Tag Archives: Ken Macrorie


That “Engfish” is not a typo.

A new semester will be starting this week in countless high schools and colleges. I’ve been thinking about the years I spent teaching English in a business school, a prison school, and a two-year college. Those were wonderful years, but it’s also true that I often felt frustrated about my students’ writing.

Those memories triggered thoughts about Ken Macrorie, a professor of English at Western Michigan University who despaired over the lifeless writing (he called it Engfish) that his students submitted every semester.

In a remarkable display of humility and honesty, he wrote a wonderful book (Uptaught, Hayden, 1970) that roundly placed the blame on…his teaching methods. Uptaught should be required reading for everyone who teaches English.

Or Engfish.

I’ve read more than my share of lifeless writing (and, alas, probably produced a good bit of it myself). The problem is not (surprisingly) weak language skills. I know that sounds crazy, but here’s what I’ve discovered again and again: Students produce wonderful papers if they have something to say.
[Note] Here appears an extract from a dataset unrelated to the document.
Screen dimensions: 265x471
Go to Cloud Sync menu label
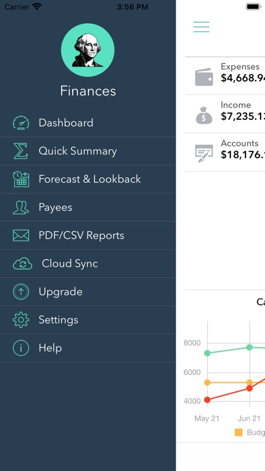tap(70, 263)

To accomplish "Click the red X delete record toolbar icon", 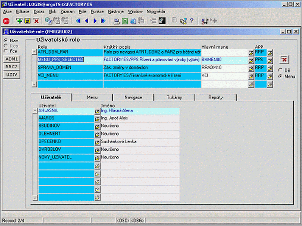I will coord(36,21).
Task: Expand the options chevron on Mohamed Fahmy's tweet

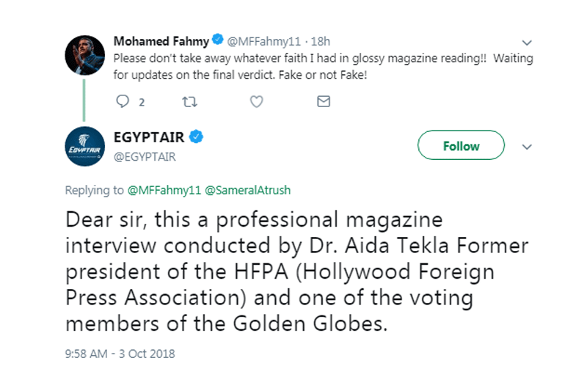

And there’s the rub. What can an 18-year-old say that a middle-aged English instructor will find interesting?

My own solution was to create some controversy in my classrooms. My lower-level developmental classes studied scientific evidence about the Loch Ness Monster. Upper-level developmental students studied the Fall River Axe Murders (of Lizzie Borden fame). Sophisticated ideas, I learned, automatically generate sophisticated writing.
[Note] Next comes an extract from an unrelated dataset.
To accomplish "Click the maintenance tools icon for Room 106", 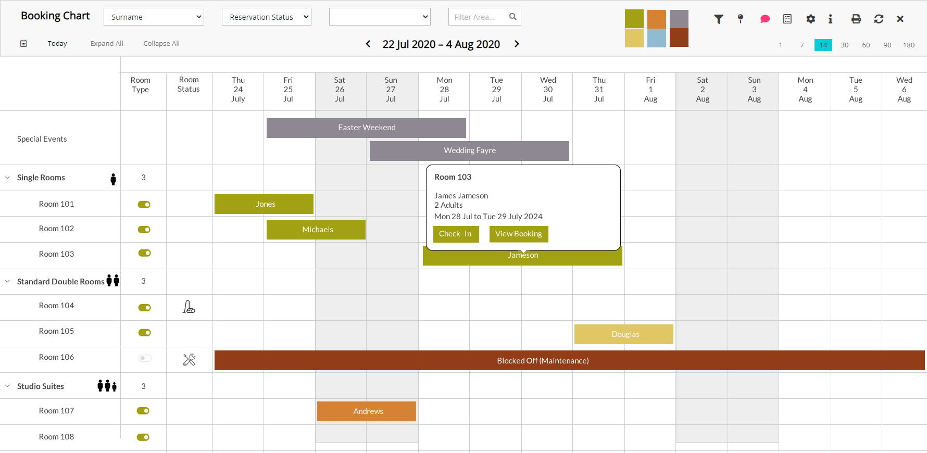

On the other hand, if you give students a weak topic, you’ll get weak writing back. It’s that simple.

What I really want to write about today, however, is Engfish: Expressions and ideas that immediately tip me off that I’m reading a weak paper.

#1: I would put in today’s society at the top of the list.

If this phrase has crept into something you’ve written, crumple it up, find a new topic, and start over. In today’s society is a dead giveaway that you don’t have anything provocative to say.

#2: ____________ (fill in a name) was born in ___________________.

If that’s the most interesting thing you can come up with to kick off your paper, you too need to start over.

#3: Any generalization about most people or everyone or all of us. (Everyone knows what love feels like. Money is important to all of us. Most people like to travel.) If the idea, experience, or emotion you’re discussing is that commonplace, it’s unlikely to be interesting.

What are some solutions to the Engfish problem?

Macrorie is a big fan of freewriting – allowing students to write honestly and freely in order to find a topic that’s fresh and real. I’ve already mentioned another approach: Bringing stimulating materials to class – a case study, for example, that challenges students to dig deeper into a subject.

I once attended an English teachers’ workshop that offered a different strategy that has worked beautifully for my students: Ask them to write about their jobs. We English professors are often a pampered lot who forget what minimum-wage workplaces are really like. If you want to see some amazing papers, ask your students to describe a typical day at work. Or tell you about their boss.

But remind them first that you won’t be accepting any Engfish.